How to sow Broad Beans

One of the ideal jobs for February or March when it’s still cold, is sowing broad beans, and that’s because broad beans are really truly hardy annuals, they love getting their roots down when it’s cold and wet, just like sweet peas in fact. They get really down deep, and then they don’t get all those annoying things like chocolate spot and broad bean black fly and all that kind of stuff, so sowing early is a really good thing.

Now what you sow into is also important as well as the timing, and some people would sow broad beans into a little pot like that, maybe 2 or 3 seeds in a pot like that, and some people, particularly on allotments tend to favour loo rolls. Now these are both ok, but if I just explain why they’re not ideal, so with a short pot like that, if you sow your seeds in, the root shoot comes out the bottom, and then out the bottom of the pot and it breaks off, and you then get this thing called air pruning, and it breaks off the root, and then you get lateral rootlets forming just like pinching out the tip, if you pinch out the root, you get those lateral rootlets. Now, because it’s in a short, stumpy pot, you don’t have much depth to then branch, if you see what I mean, so that’s why people favour loo rolls, because if you sow one broad bean seed into here, you’ve got double the depth when it comes out the bottom to laterally shoot. Best of all, and what we use here at Perch Hill, are these things called rootrainers, and I’ll just show you exactly why they’re so much better, because if you open up these envelopes, and these are made of plastic but we’ve been using ours for 5 or 6 years, this one is, is the age of this one, so can you see here, you’ve got the long thin profile of the loo roll, but you’ve also got the addition of these channels down the side, and so as the root breaks off at the bottom, you form the lateral rootlets, then those get to the edge of the pot, and in the loo roll they go twiddle, twiddle, twiddle, and it takes time for them to get out the bottom and break off, whereas in this rootrainer they get directed straight to the bottom, break off, lateral rootlet formation, straight to the bottom, break off, lateral rootlet formation, so you get a root ball forming much more quickly, and particularly in March, and as we go into April, getting your broad beans out there as quickly as possible is important, so a rootrainer is the thing to use.

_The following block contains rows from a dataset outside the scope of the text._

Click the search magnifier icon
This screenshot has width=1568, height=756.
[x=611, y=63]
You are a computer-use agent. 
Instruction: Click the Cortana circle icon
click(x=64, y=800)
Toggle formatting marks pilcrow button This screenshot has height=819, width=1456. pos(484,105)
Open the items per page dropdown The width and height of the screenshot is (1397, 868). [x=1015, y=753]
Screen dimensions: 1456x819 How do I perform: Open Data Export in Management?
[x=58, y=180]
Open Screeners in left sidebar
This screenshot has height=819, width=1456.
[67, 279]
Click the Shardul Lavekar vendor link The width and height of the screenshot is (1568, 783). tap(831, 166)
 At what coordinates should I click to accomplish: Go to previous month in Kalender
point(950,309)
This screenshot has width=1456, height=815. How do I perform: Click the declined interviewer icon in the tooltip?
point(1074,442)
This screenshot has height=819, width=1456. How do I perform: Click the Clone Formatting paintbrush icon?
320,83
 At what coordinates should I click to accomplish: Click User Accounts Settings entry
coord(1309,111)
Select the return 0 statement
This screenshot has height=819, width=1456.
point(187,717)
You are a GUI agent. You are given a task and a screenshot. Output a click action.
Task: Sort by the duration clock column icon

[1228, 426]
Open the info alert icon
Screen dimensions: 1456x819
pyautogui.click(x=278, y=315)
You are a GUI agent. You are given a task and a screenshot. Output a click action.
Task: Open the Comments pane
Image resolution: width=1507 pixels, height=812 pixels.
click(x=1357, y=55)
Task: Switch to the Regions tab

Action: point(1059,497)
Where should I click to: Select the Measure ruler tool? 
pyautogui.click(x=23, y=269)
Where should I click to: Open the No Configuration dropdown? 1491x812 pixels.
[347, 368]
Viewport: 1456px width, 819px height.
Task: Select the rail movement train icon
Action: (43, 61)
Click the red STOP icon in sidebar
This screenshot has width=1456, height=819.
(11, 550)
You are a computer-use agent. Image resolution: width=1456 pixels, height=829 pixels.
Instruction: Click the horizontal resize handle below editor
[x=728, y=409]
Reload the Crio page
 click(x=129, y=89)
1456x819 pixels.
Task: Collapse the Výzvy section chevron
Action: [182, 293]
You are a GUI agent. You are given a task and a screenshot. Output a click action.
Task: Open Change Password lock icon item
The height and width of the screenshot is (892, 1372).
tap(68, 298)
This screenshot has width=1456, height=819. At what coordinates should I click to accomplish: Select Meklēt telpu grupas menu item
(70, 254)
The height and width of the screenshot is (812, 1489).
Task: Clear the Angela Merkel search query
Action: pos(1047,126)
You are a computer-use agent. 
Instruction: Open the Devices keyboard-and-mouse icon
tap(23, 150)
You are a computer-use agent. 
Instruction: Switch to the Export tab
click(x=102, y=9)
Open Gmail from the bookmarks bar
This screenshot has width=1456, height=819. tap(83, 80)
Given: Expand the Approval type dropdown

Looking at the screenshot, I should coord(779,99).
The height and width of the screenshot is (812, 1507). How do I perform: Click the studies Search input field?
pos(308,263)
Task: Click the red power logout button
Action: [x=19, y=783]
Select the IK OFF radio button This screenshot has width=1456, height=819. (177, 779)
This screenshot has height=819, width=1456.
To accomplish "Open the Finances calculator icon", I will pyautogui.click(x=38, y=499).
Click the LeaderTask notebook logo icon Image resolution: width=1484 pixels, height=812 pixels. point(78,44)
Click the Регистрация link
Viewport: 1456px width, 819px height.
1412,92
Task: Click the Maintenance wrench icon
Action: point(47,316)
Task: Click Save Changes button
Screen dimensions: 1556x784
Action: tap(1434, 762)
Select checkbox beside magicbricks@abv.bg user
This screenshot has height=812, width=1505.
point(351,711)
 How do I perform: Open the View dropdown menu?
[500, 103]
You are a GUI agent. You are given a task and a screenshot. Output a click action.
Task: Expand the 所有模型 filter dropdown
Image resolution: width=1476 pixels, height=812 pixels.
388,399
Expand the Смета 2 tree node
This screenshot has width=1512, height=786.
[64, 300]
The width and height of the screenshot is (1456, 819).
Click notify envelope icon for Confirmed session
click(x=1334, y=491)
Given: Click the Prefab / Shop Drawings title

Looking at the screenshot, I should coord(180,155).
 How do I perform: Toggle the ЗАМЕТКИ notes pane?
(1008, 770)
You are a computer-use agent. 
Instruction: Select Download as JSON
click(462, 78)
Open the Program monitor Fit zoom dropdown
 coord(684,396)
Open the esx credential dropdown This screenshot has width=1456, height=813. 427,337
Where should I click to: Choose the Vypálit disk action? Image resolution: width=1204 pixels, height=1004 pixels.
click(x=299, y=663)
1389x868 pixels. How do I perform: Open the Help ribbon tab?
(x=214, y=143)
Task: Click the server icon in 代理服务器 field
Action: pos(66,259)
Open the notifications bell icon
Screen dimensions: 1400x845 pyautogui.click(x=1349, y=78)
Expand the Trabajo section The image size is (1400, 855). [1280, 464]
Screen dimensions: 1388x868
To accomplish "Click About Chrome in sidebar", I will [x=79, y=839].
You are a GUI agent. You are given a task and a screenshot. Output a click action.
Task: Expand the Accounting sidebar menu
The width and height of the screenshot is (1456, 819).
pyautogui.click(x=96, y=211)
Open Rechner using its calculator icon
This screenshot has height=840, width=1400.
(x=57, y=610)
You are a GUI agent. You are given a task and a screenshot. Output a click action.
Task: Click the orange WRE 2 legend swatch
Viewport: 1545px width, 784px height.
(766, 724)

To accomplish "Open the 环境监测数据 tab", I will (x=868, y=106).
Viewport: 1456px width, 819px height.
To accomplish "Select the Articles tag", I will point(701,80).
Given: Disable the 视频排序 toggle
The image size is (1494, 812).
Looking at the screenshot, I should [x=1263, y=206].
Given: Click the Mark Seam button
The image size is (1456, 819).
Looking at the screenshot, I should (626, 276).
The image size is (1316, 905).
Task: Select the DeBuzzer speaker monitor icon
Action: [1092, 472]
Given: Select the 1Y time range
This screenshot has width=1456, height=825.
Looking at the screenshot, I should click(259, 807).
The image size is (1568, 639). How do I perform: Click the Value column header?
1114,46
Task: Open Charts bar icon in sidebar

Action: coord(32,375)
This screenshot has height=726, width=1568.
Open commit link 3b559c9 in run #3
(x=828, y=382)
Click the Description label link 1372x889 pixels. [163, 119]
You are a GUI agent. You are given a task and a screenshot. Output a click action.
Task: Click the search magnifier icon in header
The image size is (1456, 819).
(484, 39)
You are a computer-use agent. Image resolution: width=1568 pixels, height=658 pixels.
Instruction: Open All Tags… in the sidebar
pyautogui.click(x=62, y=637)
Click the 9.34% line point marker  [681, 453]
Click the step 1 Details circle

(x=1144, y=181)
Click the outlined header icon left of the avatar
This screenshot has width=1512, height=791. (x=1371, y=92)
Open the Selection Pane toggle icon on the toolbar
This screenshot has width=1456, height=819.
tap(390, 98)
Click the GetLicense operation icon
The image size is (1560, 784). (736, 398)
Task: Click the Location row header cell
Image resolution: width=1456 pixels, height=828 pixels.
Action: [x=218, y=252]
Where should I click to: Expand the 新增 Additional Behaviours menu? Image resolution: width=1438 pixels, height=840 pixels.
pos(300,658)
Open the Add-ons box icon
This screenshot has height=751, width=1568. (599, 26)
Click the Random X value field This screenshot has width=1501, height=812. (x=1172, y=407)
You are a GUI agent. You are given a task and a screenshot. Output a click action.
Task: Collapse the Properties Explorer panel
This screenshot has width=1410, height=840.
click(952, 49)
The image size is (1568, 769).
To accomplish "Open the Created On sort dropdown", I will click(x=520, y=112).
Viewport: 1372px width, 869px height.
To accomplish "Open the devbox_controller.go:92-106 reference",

These were sown in February, and to get succession going, I’m going to sow another pack now in March, and then later today I’m going to put these in the garden, but leave these in here to grow on, to then go out in 3 to 4 weeks’ time. When I’m sowing broad beans, I plant them down to about the first knuckle on my finger, and so I guess that’s about 2cm, and I always sow the whole tray with the seeds first, and then I cover, because otherwise if the phone rings, or something happens and I get distracted, I forget which cell I’ve already filled, so then I go back over it again. So that’s a general rule whenever I’m sowing, don’t cover until you’ve finished the whole tray, and then I water and label, and because I’ve got a horticultural electric blanket, I put it on to speed up germination, but honestly you don’t need it for broad beans.